Islanders explore the joy of “making things.”

July 30, 2014
Cindy Schumacher - Contributing Writer , Maui Weekly

Ha'iku resident Jerry Isdale started Maui Makers in 2010 based on the belief that by working together, we can prove that America's future is really what we "make of it."

Isdale worked hard for over four years to organize this unique group that provides the venue, knowledge and atmosphere to help people create and make whatever they desire. Through educational outreach in the community, he continues to inspire adults and students to be "makers of things, not just consumers of things."

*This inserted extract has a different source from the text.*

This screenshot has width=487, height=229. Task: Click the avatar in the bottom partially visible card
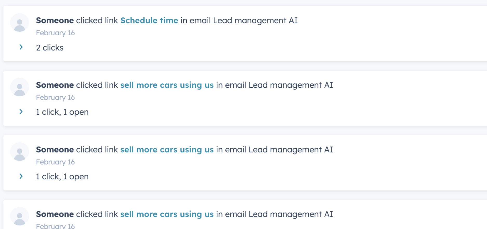(19, 216)
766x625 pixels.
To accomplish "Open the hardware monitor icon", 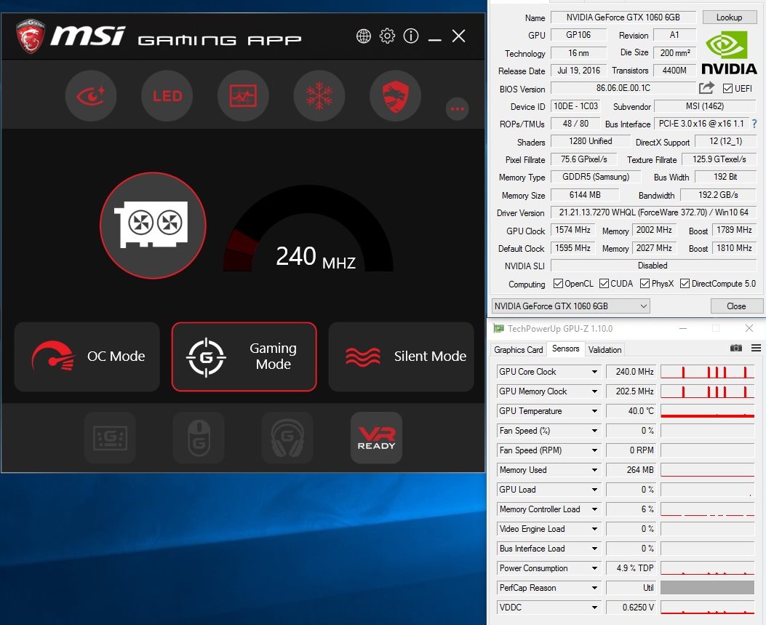I will coord(243,96).
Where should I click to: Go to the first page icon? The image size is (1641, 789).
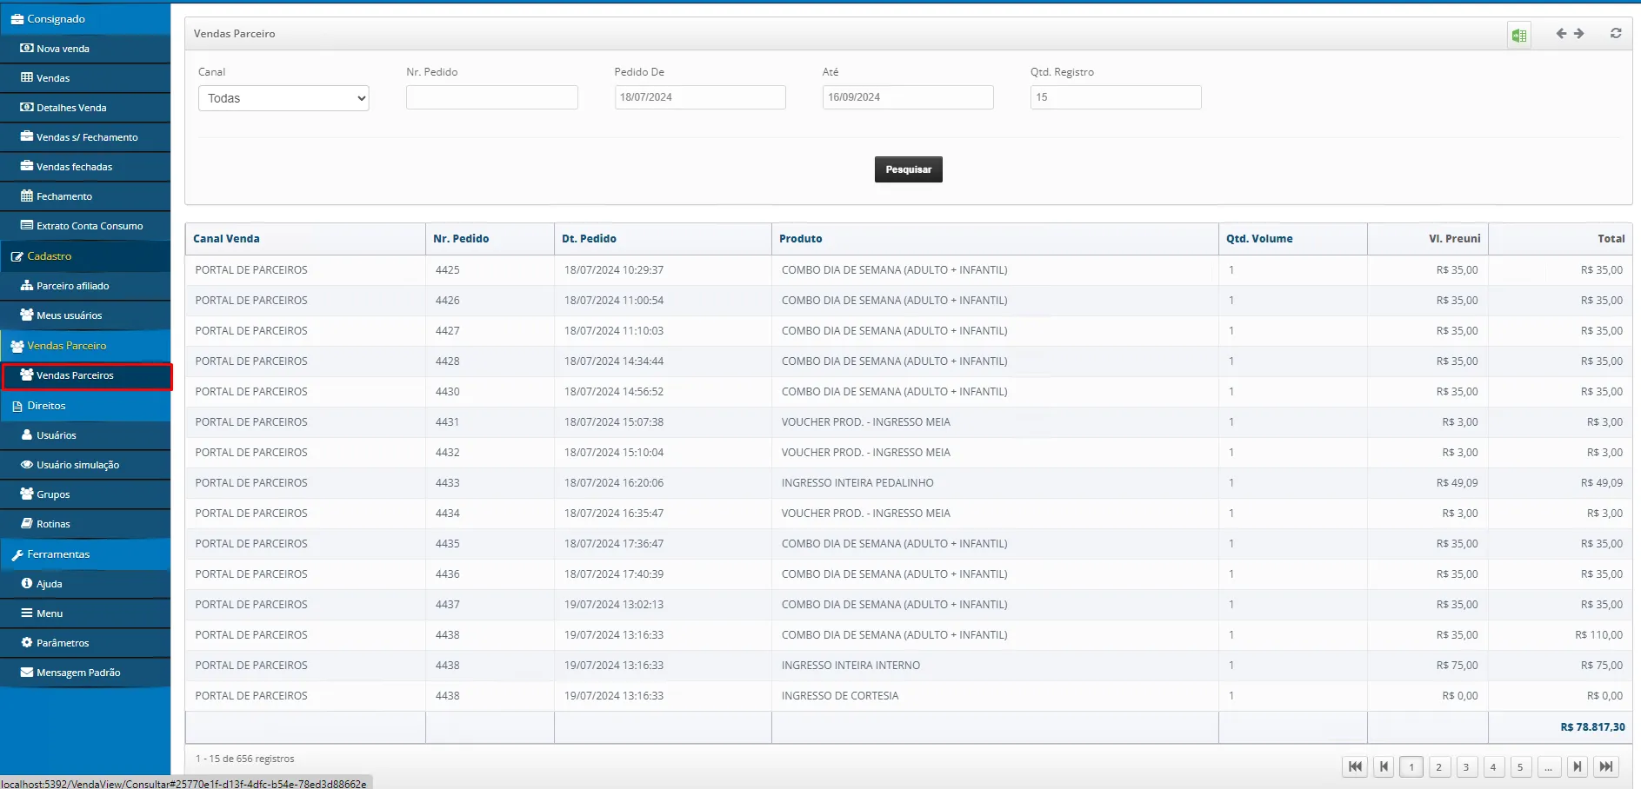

"I moved to Hawai'i in 2009 with the plan to bring the nationwide Maker movement to our island," said Isdale, exemplifying Maui Makers do-it-yourself mindset.

Article Photos

Ha‘ikū resident Jerry Isdale started Maui Makers in 2010 based on the belief that by working together, we can prove that America’s future is really what we “make of it.” “We also aim to get young people involved in various aspects of making things,” said Isdale, who mentored the Robotics Club at King Kekaulike High School along with a variety of other school, college and business technology projects.
Photo: Cindy Schumacher

"It is the premier group for grassroots American innovation--a grand celebration of 'all things made,' " he said, adding the importance of involving youth in Maker projects. "Students in creative and artistic community projects become highly engaged learners while developing their socialization skills."

Maui Makers hold public meetings, classes and a variety of workshops to create and construct things. They are establishing focus groups centered on various technologies and interests. The Arduino Innovation Group was the first one of these to gain a following.

Arduino is the name of an open-source electronics platform and the software used to program it. It is designed to make electronics more accessible to artists, designers, hobbyists and anyone interested in creating interactive objects or environments. In essence, this tiny computer platform provides a way to build and program electronic components as parts of other creative designs.

"There are some very talented Makers on Maui," Isdale said. Naturally, these people need a venue where they can share ideas and expertise, besides access to 21st century tools, fabrication processes and materials.

A Makerspace offers shared physical resources otherwise unaffordable or unattainable by most individuals. Just as important is having a dynamic workspace with access to collaboration, inspiration and encouragement from others.

"With the right connections and tools, you can make almost anything," he said.

The idea is similar to business incubators or co-working spaces. However, instead of offering an office space, Makerspaces provide a group project workshop. There are hundreds of related spaces and groups around the world, known by various names such as Makerspace, Hackerspace, FabLab or TechShop.

"On Maui, our workspaces and equipment allow people to make things to sell locally, in stores or swap meets," said Isdale, still inspired by the variety of creative people with innovative ideas he has met over the years.

By providing the tools and skills necessary to design and make just about anything, Maui Makers encourages people to become entrepreneurs and to pursue careers in design, advanced manufacturing, or the related fields of science, technology, engineering and mathematics.

"There is huge opportunity to start a company, get a business up and rolling and learn from others," Isdale said, describing the wide-range of individuals coming to Maui Makers as students, web people, artists, theoretical physicists and more.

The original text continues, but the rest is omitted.